## WHAT YOU WILL DO
Answer these questions about the sermon below:
1. In John's Gospel, which event stirs up the people of Bethany and nearby Jerusalem?
2. How many weeks from today will the congregation be shouting "Christ is Risen!"?
3. For what occasion is part of this Gospel often chosen?

## EXERCISE TEXT
____
“I am the resurrection and the life. Those who believe in me, even though they die, will live, and everyone who lives and believes in me will never die. Do you believe this?”
Our Sunday readings are walking us towards the cross. In John’s Gospel, the raising of Lazarus from the dead stirs up the people of Bethany and nearby Jerusalem – more and more begin to believe in and follow Jesus, and the religious leaders, who think Jesus is at best a fraud and at worst a tool of the Devil, and who are legitimately afraid that unrest among the people will bring a violent crackdown from the occupying Roman forces – the religious leaders decide that it would be a good idea if something were to happen to Jesus. The Palm Sunday Gospel, Jesus’ triumphal and confrontational march into the city, follows this story almost immediately.
Our Sunday readings are walking us towards the cross, and beyond that, towards Easter, and resurrection – the Church’s 50-cent word for rising again from the dead. Two weeks from today, we’ll be shouting, Christ is Risen! We’ll be singing about how Jesus trampled down death by death, and bestowed life upon those in the tomb. Death no longer has dominion over us! God wipes away all tears! Love wins!
Except… people still die.
So… what are we talking about?
Part of this Gospel is often chosen for funerals. And last week I realized that I often preach at funerals about what the Church teaches – and trusts – about death. I almost never do so on Sunday morning. But everybody here has someone you love on the other side of that river. We all have somebody we miss. We all have somebody we dread losing. We all wonder.
And yet the Church and her representatives, have the audacity to stand up here in our funny clothes and say it doesn’t matter. That it’s not real. That they’re in a better place now. As if that made it OK.
“I am the resurrection and the life. Those who believe in me, even though they die, will live, and everyone who lives and believes in me will never die. Do you believe this?”
Jesus talked a lot about eternal life – a new life in God beyond our earthly existence. So it became Christian conviction and teaching, from the very beginning, that physical death is not an absolute end, but leads into another kind of life. The resurrection of Jesus at Easter opens the door to the resurrection of everybody.
But what does Jesus mean, when he talks about eternal life? When he tells his friends and followers that even though they die, they will live? When he promises that his beloved ones will not perish, but have life everlasting?
____
## INFORMATION SUPPLIED

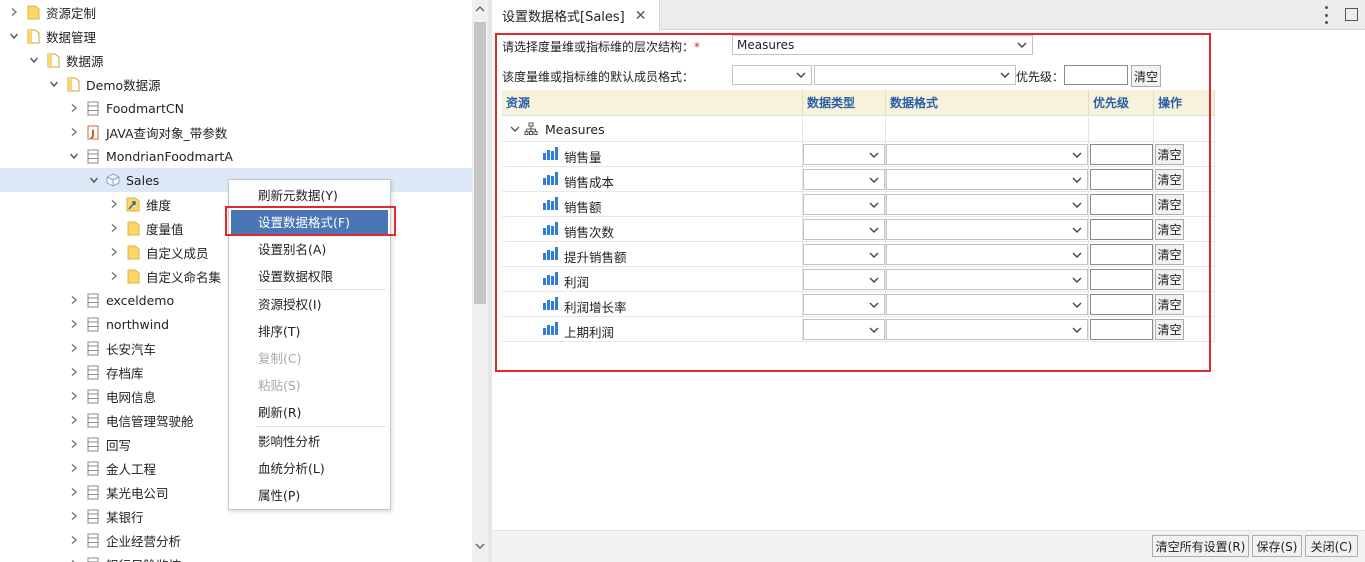 Image resolution: width=1365 pixels, height=562 pixels. What do you see at coordinates (124, 85) in the screenshot?
I see `tree-item-label: Demo数据源` at bounding box center [124, 85].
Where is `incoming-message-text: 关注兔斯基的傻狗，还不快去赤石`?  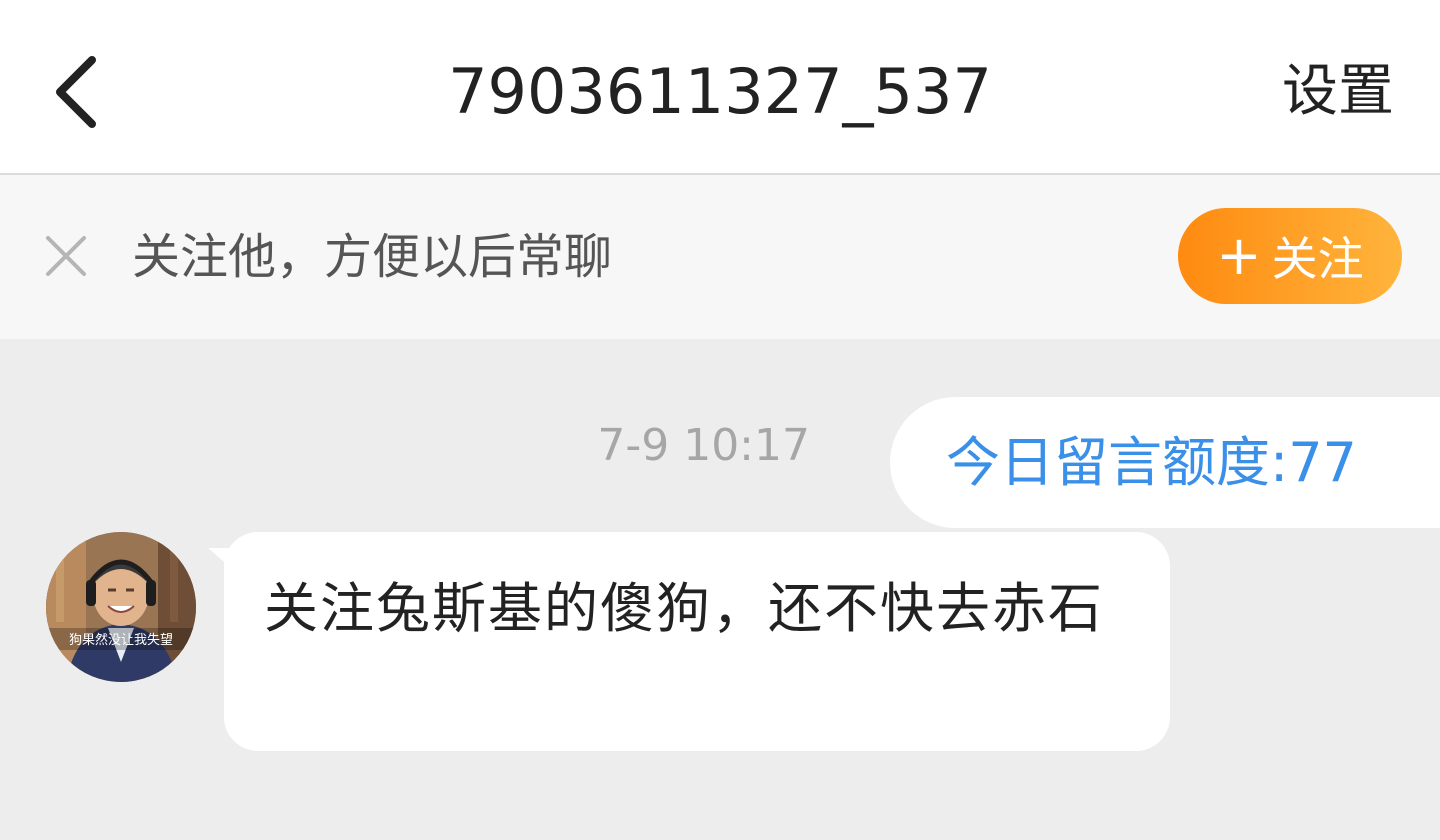
incoming-message-text: 关注兔斯基的傻狗，还不快去赤石 is located at coordinates (684, 608).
____
## YOUR RESPONSE
1. The raising of Lazarus from the dead.
2. Two weeks.
3. Funerals.